Bakanlıktan yapılan açıklamada, AB Kurulunun 2023 yılı Türkiye raporuna ait değerlendirmede bulunuldu.
AB Komitesinin son genişleme raporunun Türkiye kısmına, ekonomik münasebetlerde kaydedilmek istenilen yapan ve olumlu tavrın yansıtılmadığının üzülerek görüldüğü söz edilen açıklamada, “Ne yazık ki AB raporu, Türkiye’nin AB ile paydaşlık alakasını güçlendirmeye ve iştirak müzakereleri sürecini tekrar başlatmaya, karşılıklı ekonomik ve ticaret bağlarını ilerletmeye yönelik kararlılığını en güçlü halde tabir ettiği bir periyotta, AB tarafının ülkemize yönelik ileri görüşlü olmaktan ve ikili ilgilerde stratejik bir vizyon ortaya koymaktan uzak tavrını devam ettirdiğini maalesef bir kere daha gözler önüne sermektedir.” denildi.
Raporda ortaya konulan bu tavrın, AB’nin temsil etme savında olduğu kıymetler ile Türkiye ve AB ortasında paydaşlık hukukunu inşa eden mutabakatların ruhuyla bağdaşmadığı vurgulanan raporda, şu tabirlere yer verildi:
“Türkiye’nin adaylık perspektifinin güçlendirilmesi, Avrupa ve ötesinde barış ve istikrarın tesis edilmesine vesile olacaktır. Bu çerçevede, global sınamaların derinden hissedildiği bir devirde, AB’yi öteki alanlarla birlikte Türkiye ile ekonomik ve ticari alakalarını hakkaniyetli ve ön yargısız formda ele almaya, ekonomik iştirak perspektifini öne çıkarmaya dönük adımları atmaya davet ediyoruz. Türkiye, bilhassa ekonomik ve ticari bağlantılarımızın temelini oluşturan Gümrük Birliği başta olmak üzere tüm ilgili alanlarda bu tarafta bir anlayışın tesis edilmesi için üzerine düşeni yapmıştır, yapmaktadır.”

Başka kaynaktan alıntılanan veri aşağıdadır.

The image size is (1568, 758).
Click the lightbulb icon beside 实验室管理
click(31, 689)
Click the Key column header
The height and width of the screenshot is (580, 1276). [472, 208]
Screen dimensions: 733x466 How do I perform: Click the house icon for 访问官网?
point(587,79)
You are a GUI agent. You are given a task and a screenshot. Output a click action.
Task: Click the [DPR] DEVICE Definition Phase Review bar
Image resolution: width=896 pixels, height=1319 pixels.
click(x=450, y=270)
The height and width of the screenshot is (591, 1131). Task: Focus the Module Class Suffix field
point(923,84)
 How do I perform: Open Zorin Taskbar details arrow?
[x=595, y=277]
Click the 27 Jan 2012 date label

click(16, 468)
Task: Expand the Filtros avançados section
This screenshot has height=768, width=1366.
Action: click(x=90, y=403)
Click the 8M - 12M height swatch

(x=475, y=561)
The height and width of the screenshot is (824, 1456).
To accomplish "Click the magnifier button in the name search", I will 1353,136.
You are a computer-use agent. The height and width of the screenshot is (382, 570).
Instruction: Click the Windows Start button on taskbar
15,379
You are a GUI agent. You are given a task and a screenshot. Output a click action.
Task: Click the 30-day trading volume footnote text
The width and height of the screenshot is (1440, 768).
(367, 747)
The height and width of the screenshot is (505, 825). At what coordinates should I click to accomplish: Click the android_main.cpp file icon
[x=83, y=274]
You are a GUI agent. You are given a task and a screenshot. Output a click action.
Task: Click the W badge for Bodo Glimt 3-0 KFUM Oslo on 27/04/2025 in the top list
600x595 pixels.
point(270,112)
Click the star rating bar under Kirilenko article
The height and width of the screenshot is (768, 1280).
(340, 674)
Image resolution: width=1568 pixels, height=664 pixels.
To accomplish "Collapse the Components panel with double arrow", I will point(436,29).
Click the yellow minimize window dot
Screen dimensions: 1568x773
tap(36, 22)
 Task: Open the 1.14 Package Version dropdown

“Ülkemizin pek çok alanda AB standartlarına ahengi teyit edildi”
Dışişleri Bakanlığının mevzuya ait dün yaptığı açıklamaya işaret edilen raporda, şunlar kaydedildi:
“AB raporunda Gümrük Birliği’nden bu yana mevzuatını AB müktesebatıyla ahenkleştiren ülkemizin pek çok alanda AB standartlarına ahenk sağladığının teyit edilmesi, izlediğimiz kararlı siyasetlerin açık bir yansımasıdır. Başka taraftan, Dışişleri Bakanlığımızın da ortaya koyduğu üzere AB Komitesi raporunun ülkemizin Gümrük Birliği yükümlülüklerini yerine getirmemesinin ikili ticari ilgilerin önünde bir mani olduğunu tez ederken bu mahzurların aşılmasına imkan verecek güncelleme müzakerelerini de siyasi birtakım mülahazalarla engellemesi de AB’nin çelişkilerinden biri olarak göze çarpmaktadır. Türkiye olarak AB tarafını da Gümrük Birliği’nin ruhuna ve kararlarına karşıt, başta Türk vatandaşlarına yönelik vize zahmetleri, taşımacılarımıza yönelik kota üzere manileri kaldırmaya çağırıyoruz.”